What is required:
Everything from the line holding "900x500 pixels. At" to the end of the listing below should be copied exactly, line for line, minus the pictures.

━━━ Given data ━━━

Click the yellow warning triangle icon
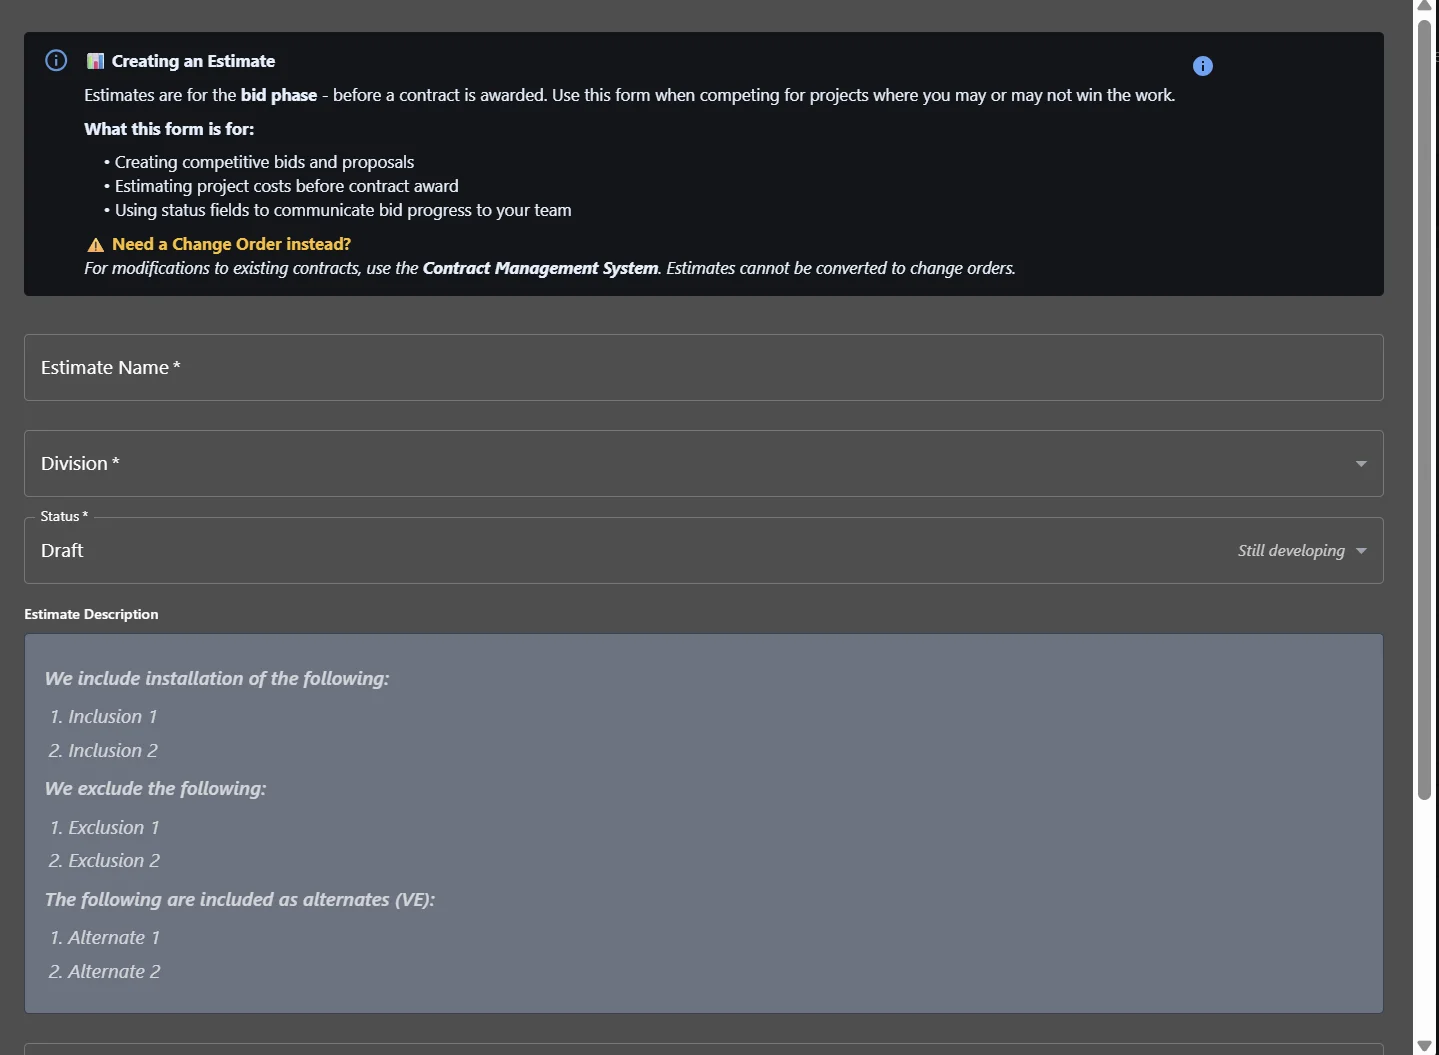coord(95,245)
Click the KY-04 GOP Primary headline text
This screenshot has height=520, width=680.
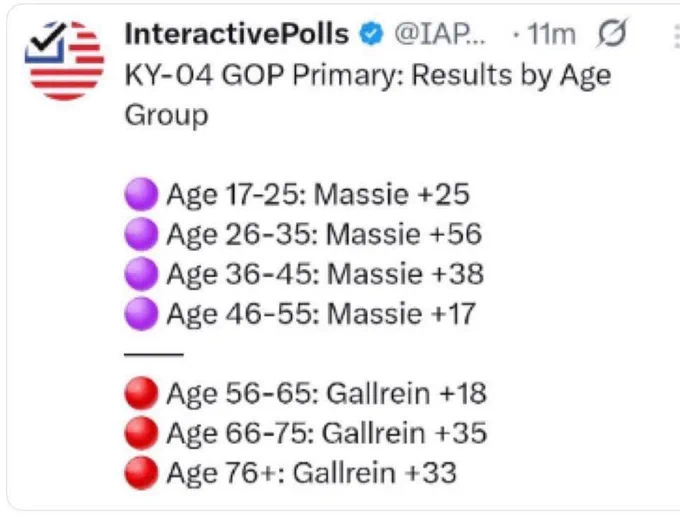368,95
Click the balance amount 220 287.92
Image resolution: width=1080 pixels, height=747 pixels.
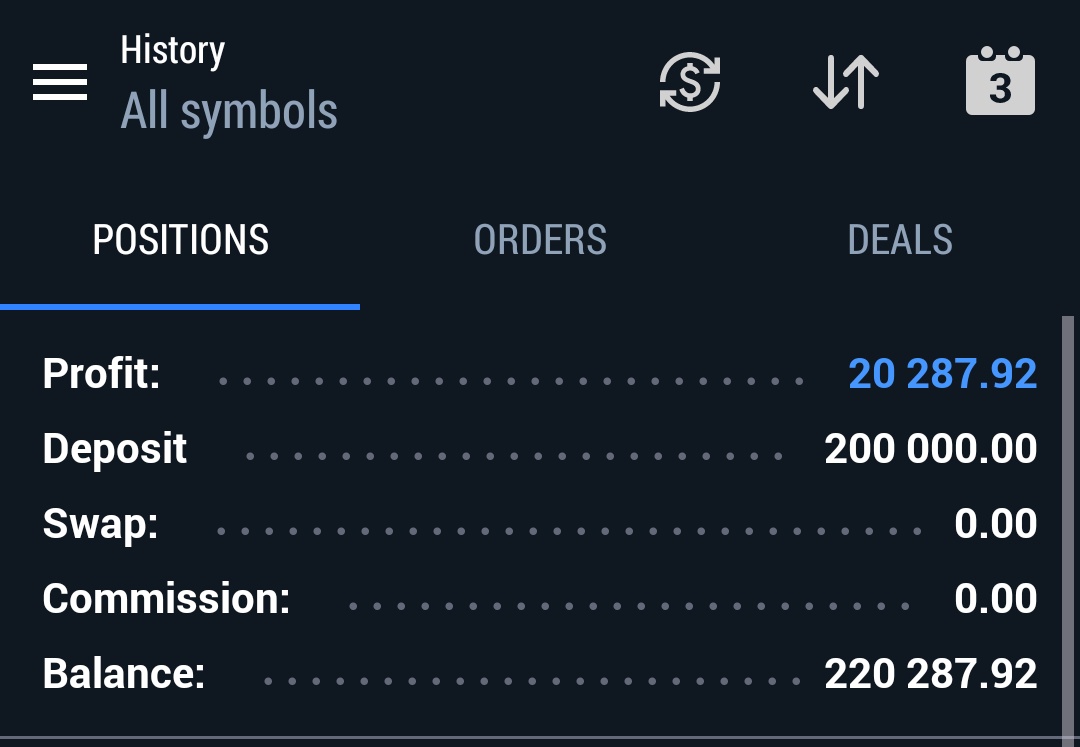(930, 674)
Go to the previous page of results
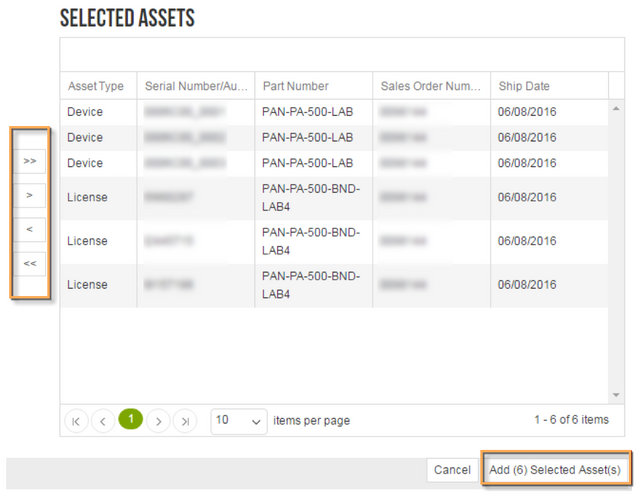 click(x=103, y=421)
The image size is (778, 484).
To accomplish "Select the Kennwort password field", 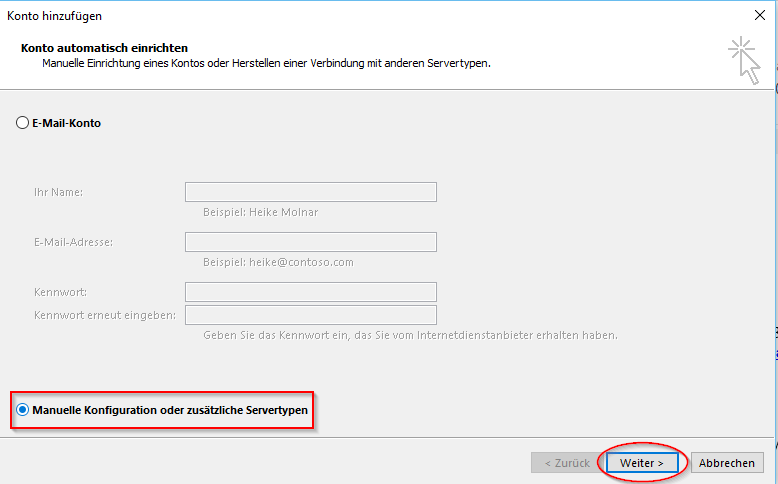I will pyautogui.click(x=310, y=292).
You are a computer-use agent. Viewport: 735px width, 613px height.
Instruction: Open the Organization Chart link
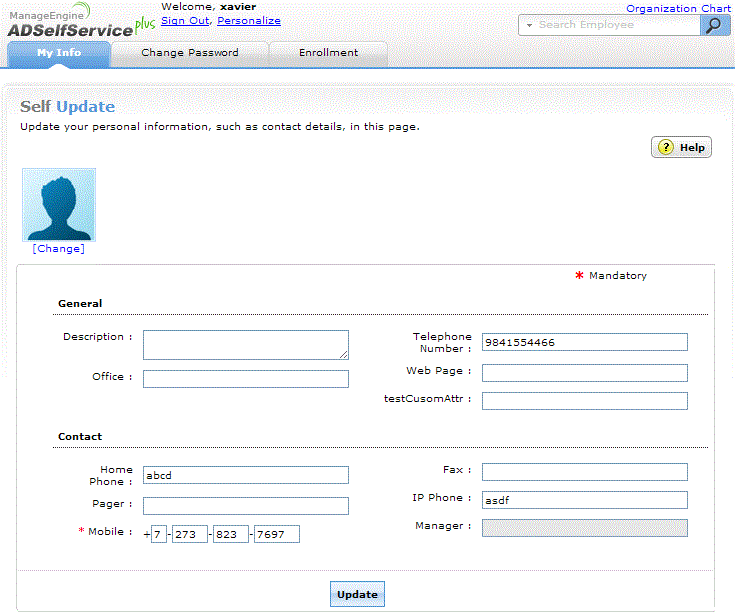click(x=678, y=8)
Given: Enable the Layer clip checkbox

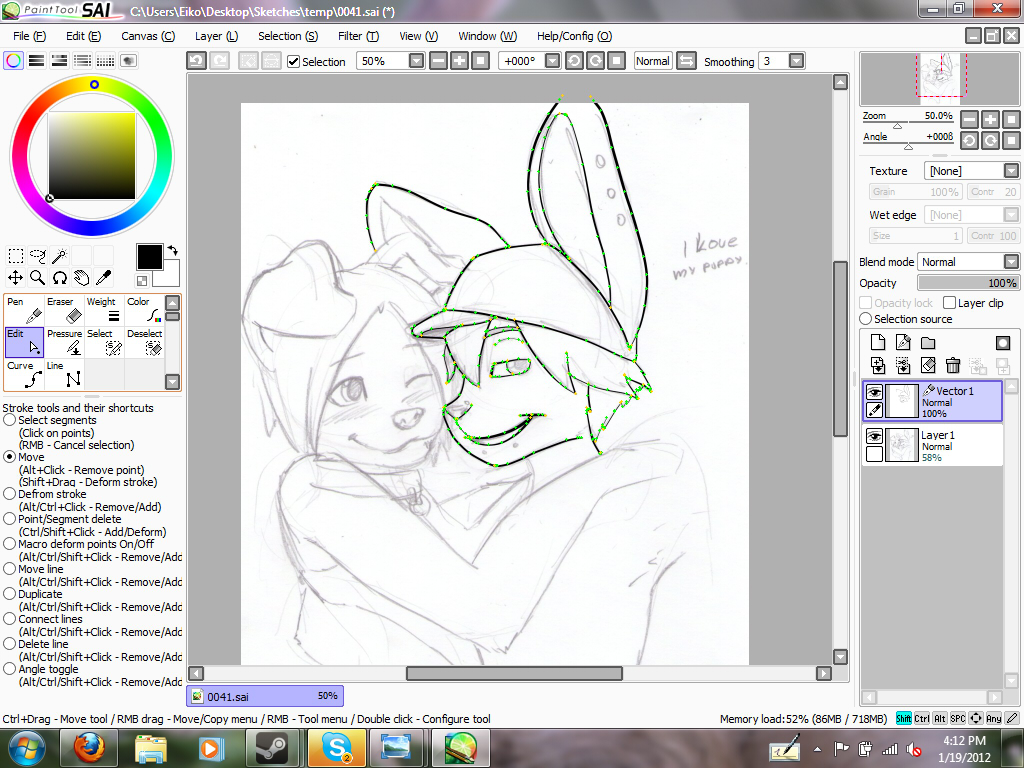Looking at the screenshot, I should [950, 303].
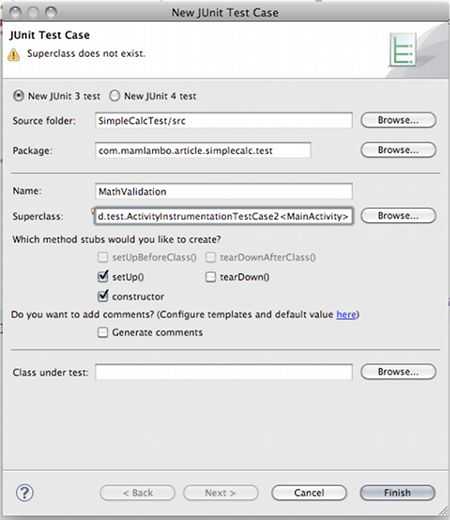
Task: Click the Finish button
Action: 398,493
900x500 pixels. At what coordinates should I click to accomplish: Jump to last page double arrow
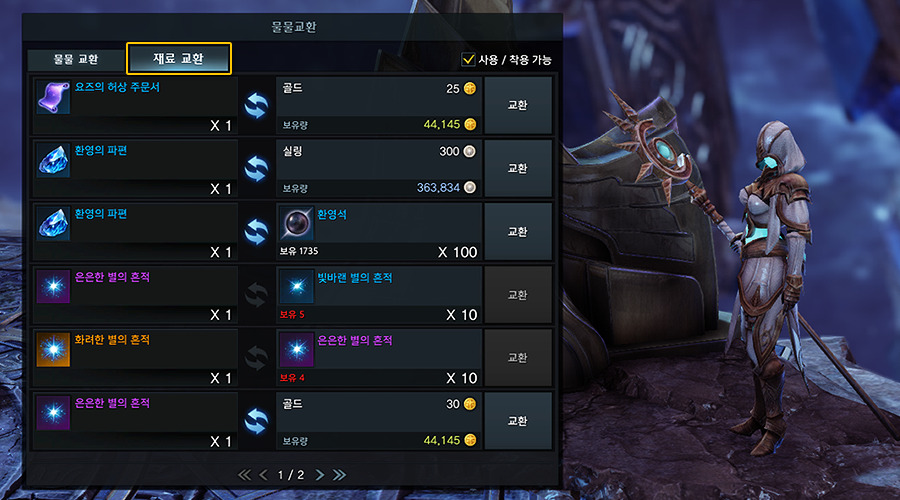pyautogui.click(x=339, y=475)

━━━

Result below:
900x500 pixels. At what coordinates should I click to accomplish: Jump to last page double arrow
pyautogui.click(x=339, y=475)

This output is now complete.